Ieri è andata in onda la chiacchierata enotecaria del vostro quipresente, assieme a Guido Porrati, ospiti di Alessandro e Daniele di Papille Clandestine. Siccome la diretta era in orario lavorativo, ogni tre per due mollavo la postazione e servivo qualche cliente - con la conseguenza un po' comica di dire al cliente di cui sopra "scusa ho una diretta Facebook in corso con..." e registrare le varie reazioni, tra il comprensivo e il "ma chi se frega, vendimi il mio vino" ad opera del mio cliente (fintamente) brutale preferito, che peraltro legge sto blog e quindi saluto. Peccato non aver fatto la diretta dentro la bottega (ero nell'ufficio), sai che bel tranche de vie?

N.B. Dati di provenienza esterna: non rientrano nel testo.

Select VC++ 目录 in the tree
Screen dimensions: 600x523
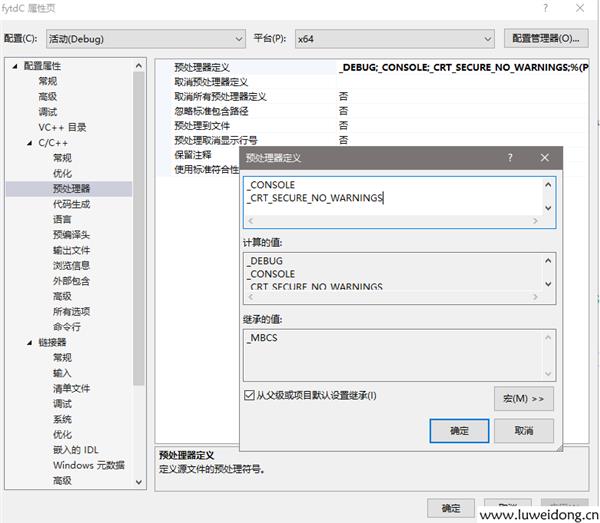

Tra un vai e vieni ho perso qualche passaggio e mi accorgo ora di aver anche saltato un paio di domande, per esempio questa
quindi adesso faccio una cosa metacomunicativa (butto lì un parolone a caso) e integro il filmato con un post.
La questione ha a che fare con aspetti che ho segnalato nell'incontro, specialmente quel che io vedo come un'involuzione di alcuni ambienti comunicativi, tipo Facebook, afflitti da un fragoroso rumore di fondo che limita l'efficacia delle conversazioni. A questo proposito (quando avete tempo) vi linko un paio di letture che ho citato, "La teoria dei giochi e il Covid-19. Perché sapere troppo rischia di non farci capire niente", ma anche "Se i social ti hanno stufato, è ora di costruirti un giardino digitale".
(Appare buffo dire durante una diretta Facebook che Facebook è un postaccio, ma è un mondo buffo, in effetti).
Venendo alla domanda in questione, a cui ho risposto parzialmente, Francesco chiede "Come vivono le cantine e le aziende vinicole questo momento?" - ecco, ho omesso di dire che chi produce vino si è attivato, e bene, a vendere online direttamente: con i principali clienti (ristoratori eccetera) bloccati dal lockdown, è stata una conseguenza naturale. La stessa cosa stanno facendo anche molti distributori e grossisti, e tutto ciò aumenta la famosa disintermediazione.
La disintermediazione in apparenza è un fatto che, ancora di più, comprime i margini di quelli come me, destinandoli a diventare, forse più velocemente, statuine del presepe. Tuttavia, per un paradosso riassumibile col brutto "tanto peggio, tanto meglio", questo fenomeno accresce ancora di più la portata del flusso oceanico di ulteriore rumore di fondo che aumenta la confusione nei nostri clienti. Ecco perché, per paradosso, un giardino nemmeno digitale alternativo e utile è rappresentato, ancora, dalla piccola bottega che ha una sua ragione, propositiva, di esistere. Del resto qualcosa del genere l'ha detta pure Guido.
Concludo parlando di vino, se non altro perché questo è un wine blog e ogni salmo finisce in gloria. La chiacchierata termina chiedendomi quale vino consiglio. In maniera davvero meta, ho consigliato esattamente quello che avevo venduto un minuto prima (dopo la mia ennesima sparizione dal set) ad un cliente: il Merlot rosato di Armin Kobler, semplicemente perché è un vino fenomenale ma pure confortevole - e insomma, c'è bisogno di comfort, eccome.